In fairness to the Marlins, we must note the team this year has done away with its long-standing practice of lying about attendance numbers. Even though the Fish had a relatively surprising 17-27 start, attendance numbers have plummeted since a fire sale that traded Giancarlo Stanton, Marcell Ozuna, Dee Gordon, and Christian Yelich for next to nothing. Seeing images of an empty Marlins Park has been the norm since the stadium opened, but predictably, this season has been catastrophically bad.

Under Jeffrey Loria's ownership, the team would count every man, woman, dog, and child within a 50-mile radius as a paid customer. If the team gave away 10,000 tickets and seven people showed up, the team counted all 10,000 as "sold tickets." Now the Marlins actually report asses in seats. What you see is what you count.

That's great, but the numbers make news because they're close to historic. The worst attendance across an entire season belongs to the Montreal Expos in 2004. In that season, the Expos drew an average of 9,369 fans a night, mostly because the team had already announced it would move to Washington in 2005. As you might expect, people weren't exactly flooding the box office to see a team that about to leave.

It's really a shame what has happened to baseball in Miami. With new ownership and a new philosophy taking shape, Marlins fans are in a tough spot: Do you trust the process and go watch the franchise start over again from scratch, or do you save your money and let it all play out before you invest your hard-earned dollars?

For any other city that hasn't been through what Marlins fans have been through, you could argue fans should support their team as it moves in a new direction. But it's totally understandable why Fish fans are staying home.

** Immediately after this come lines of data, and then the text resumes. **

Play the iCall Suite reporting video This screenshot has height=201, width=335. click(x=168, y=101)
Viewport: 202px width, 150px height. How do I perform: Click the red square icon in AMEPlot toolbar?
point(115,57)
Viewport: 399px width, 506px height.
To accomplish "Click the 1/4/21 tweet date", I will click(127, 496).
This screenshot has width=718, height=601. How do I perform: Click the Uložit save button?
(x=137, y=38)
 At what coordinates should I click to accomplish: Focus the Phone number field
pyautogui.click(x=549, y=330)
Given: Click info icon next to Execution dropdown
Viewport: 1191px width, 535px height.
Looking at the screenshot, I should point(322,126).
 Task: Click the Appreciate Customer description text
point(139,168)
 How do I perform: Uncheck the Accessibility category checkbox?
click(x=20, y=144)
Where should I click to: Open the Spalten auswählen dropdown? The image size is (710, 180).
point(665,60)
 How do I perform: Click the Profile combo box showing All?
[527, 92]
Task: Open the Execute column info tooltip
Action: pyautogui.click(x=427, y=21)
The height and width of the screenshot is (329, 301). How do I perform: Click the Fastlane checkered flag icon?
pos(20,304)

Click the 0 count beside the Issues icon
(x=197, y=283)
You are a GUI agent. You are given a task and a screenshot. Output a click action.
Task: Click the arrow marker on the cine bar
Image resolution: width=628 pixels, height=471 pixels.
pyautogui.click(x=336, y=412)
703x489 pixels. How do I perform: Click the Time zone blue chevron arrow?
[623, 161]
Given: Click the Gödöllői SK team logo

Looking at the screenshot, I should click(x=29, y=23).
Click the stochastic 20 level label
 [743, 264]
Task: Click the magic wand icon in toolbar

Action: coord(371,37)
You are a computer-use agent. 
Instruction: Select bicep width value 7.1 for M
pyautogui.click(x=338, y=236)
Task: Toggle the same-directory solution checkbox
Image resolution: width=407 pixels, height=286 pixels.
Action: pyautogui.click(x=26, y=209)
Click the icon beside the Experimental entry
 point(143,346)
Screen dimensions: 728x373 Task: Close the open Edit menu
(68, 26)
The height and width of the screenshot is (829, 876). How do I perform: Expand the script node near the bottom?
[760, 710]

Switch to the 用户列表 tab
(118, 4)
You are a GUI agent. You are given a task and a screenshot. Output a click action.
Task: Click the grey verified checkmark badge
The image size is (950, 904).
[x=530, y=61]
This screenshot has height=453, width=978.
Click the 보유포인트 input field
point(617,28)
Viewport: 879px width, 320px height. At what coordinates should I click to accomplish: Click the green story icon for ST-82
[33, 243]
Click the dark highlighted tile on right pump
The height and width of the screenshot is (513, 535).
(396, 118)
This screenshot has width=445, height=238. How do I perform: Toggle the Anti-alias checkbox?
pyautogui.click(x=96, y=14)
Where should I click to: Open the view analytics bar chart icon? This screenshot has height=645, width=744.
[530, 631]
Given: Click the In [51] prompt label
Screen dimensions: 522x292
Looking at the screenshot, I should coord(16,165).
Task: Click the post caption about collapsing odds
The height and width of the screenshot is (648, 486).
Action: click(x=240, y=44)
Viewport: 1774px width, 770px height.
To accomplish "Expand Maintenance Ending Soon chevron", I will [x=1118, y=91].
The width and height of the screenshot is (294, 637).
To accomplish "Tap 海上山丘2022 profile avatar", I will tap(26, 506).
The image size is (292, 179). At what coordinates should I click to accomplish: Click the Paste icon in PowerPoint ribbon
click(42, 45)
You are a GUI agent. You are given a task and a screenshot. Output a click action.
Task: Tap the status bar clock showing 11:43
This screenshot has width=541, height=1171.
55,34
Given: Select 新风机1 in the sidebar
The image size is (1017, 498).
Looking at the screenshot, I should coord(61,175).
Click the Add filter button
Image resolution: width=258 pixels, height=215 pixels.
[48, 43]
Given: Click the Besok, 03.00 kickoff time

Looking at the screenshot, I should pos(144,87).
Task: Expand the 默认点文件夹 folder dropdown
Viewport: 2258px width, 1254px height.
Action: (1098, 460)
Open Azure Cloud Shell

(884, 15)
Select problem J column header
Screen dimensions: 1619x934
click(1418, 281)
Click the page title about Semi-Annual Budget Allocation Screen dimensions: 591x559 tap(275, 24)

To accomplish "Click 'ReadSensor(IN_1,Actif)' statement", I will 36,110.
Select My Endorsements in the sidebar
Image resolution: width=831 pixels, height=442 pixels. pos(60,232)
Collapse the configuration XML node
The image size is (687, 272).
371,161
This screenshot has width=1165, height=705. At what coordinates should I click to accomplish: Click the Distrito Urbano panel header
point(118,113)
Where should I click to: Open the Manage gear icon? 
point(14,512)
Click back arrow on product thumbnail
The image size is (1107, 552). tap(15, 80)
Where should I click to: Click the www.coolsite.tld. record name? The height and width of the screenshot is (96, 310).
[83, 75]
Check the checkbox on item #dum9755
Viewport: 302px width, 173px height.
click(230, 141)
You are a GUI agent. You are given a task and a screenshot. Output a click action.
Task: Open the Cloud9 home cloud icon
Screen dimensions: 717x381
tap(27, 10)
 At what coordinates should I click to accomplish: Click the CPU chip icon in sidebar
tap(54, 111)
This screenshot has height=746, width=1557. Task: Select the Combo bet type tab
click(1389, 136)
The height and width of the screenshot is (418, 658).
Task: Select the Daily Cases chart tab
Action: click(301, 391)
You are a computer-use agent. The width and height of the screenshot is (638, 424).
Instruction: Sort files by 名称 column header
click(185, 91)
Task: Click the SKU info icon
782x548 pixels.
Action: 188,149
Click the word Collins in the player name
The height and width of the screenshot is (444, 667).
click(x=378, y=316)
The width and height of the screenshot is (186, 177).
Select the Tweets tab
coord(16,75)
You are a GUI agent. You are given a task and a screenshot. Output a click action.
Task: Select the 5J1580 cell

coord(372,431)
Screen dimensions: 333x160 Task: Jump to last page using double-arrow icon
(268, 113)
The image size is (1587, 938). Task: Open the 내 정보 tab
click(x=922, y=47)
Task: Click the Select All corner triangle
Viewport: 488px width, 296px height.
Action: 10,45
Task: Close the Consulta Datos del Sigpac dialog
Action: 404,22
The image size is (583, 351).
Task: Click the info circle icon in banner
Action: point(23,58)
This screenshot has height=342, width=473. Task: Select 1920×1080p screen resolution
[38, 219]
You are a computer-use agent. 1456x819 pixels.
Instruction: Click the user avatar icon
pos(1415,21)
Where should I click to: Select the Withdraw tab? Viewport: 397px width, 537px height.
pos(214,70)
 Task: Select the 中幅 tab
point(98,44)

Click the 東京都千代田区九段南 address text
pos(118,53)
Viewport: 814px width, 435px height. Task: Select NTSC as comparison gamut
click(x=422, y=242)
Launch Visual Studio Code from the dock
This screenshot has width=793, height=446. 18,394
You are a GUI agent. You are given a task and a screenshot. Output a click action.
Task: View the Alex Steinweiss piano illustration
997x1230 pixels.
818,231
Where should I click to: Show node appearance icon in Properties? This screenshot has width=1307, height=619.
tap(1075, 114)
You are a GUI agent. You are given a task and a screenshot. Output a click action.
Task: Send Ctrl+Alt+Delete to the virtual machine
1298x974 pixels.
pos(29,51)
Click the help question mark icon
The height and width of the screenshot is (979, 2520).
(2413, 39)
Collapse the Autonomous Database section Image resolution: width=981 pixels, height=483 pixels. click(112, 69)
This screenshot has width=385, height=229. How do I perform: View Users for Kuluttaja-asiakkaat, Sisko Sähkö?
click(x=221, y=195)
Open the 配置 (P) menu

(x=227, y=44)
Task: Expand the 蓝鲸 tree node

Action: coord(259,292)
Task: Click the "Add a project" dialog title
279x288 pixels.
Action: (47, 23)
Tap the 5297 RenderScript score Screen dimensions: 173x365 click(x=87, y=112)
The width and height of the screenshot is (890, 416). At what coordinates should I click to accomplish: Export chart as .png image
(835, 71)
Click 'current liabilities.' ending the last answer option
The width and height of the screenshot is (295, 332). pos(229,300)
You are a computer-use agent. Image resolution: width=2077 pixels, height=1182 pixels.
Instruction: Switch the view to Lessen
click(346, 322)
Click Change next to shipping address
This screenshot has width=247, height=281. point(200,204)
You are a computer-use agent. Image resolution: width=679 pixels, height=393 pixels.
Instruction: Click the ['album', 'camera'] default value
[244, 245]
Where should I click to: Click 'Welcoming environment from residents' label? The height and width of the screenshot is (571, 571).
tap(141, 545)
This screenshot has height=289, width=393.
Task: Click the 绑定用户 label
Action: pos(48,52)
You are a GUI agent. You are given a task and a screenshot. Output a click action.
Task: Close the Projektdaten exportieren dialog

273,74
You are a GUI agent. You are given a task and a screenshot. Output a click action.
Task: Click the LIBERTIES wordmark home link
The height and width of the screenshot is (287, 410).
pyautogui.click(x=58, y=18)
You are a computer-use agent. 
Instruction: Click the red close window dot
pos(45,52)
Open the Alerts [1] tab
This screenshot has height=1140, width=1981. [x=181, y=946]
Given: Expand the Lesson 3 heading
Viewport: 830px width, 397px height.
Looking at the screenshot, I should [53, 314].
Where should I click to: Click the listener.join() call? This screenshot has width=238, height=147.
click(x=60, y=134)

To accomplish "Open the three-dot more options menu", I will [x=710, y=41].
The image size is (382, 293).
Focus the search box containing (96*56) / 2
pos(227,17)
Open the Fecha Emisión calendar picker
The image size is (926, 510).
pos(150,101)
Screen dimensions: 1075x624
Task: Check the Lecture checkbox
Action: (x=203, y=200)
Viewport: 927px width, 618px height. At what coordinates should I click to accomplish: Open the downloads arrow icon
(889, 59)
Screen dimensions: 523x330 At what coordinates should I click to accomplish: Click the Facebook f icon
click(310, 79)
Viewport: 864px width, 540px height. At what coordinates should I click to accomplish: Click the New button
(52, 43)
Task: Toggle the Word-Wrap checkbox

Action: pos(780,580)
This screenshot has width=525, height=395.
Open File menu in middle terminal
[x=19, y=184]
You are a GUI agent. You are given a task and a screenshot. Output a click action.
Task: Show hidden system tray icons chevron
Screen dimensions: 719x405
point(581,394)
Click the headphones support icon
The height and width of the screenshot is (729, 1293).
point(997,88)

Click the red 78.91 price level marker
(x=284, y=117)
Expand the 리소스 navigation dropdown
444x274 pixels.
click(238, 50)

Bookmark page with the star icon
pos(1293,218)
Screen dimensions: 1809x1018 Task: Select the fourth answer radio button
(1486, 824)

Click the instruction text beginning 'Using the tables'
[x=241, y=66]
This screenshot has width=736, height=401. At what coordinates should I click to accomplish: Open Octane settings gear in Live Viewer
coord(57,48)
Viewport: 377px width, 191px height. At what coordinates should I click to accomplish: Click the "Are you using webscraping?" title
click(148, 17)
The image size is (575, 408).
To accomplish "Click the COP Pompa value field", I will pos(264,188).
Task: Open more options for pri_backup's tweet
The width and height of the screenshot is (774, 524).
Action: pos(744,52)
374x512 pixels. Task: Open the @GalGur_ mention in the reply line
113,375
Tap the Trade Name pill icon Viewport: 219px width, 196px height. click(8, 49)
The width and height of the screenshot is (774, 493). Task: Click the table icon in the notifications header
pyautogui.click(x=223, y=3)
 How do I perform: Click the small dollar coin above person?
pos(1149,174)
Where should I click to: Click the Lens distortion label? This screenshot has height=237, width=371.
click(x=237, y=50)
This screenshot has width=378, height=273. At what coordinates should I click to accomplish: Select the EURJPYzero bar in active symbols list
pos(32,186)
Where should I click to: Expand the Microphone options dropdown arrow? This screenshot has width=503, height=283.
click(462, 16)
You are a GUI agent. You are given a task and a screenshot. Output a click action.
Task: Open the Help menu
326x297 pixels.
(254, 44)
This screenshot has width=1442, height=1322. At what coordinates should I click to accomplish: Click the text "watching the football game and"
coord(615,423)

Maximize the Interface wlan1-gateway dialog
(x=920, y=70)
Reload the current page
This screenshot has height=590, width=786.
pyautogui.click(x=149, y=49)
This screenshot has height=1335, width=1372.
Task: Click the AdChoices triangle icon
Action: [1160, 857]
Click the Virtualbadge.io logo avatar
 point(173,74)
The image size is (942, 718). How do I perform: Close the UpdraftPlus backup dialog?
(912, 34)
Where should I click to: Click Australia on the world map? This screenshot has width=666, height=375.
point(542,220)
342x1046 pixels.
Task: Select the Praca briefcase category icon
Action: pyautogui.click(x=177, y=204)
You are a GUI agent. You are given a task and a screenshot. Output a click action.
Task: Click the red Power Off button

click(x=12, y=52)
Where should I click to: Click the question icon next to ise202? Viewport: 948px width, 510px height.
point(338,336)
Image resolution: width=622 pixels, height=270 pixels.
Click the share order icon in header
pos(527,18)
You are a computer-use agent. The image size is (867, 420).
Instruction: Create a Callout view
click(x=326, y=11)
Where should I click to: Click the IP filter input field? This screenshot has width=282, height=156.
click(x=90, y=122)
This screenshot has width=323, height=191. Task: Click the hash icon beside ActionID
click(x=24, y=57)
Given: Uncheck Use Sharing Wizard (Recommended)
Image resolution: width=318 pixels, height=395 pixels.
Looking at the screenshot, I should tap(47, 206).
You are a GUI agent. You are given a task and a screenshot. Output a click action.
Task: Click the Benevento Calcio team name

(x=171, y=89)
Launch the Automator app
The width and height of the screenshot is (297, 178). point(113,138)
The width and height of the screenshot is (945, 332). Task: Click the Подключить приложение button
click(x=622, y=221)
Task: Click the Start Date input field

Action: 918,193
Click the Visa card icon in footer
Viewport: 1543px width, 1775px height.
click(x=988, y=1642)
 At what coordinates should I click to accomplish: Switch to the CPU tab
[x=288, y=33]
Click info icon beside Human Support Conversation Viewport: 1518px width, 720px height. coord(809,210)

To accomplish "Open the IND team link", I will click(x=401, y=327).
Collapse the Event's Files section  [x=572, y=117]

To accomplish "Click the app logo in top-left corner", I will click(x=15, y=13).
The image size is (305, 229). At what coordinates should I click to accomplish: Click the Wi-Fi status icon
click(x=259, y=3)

The Marlins are barely outpacing the Expos for the worst average attendance in MLB history. And it's easy to imagine how the team's numbers might dip even lower as the season wears on, the record grows even worse, and the beginning of the NFL and NBA seasons take away even the little attention the Marlins get right now.

Nobody said it would be easy for Derek Jeter and his ownership team in South Florida. But a historically low turnout at a relatively new ballpark is a bad beginning to their reign.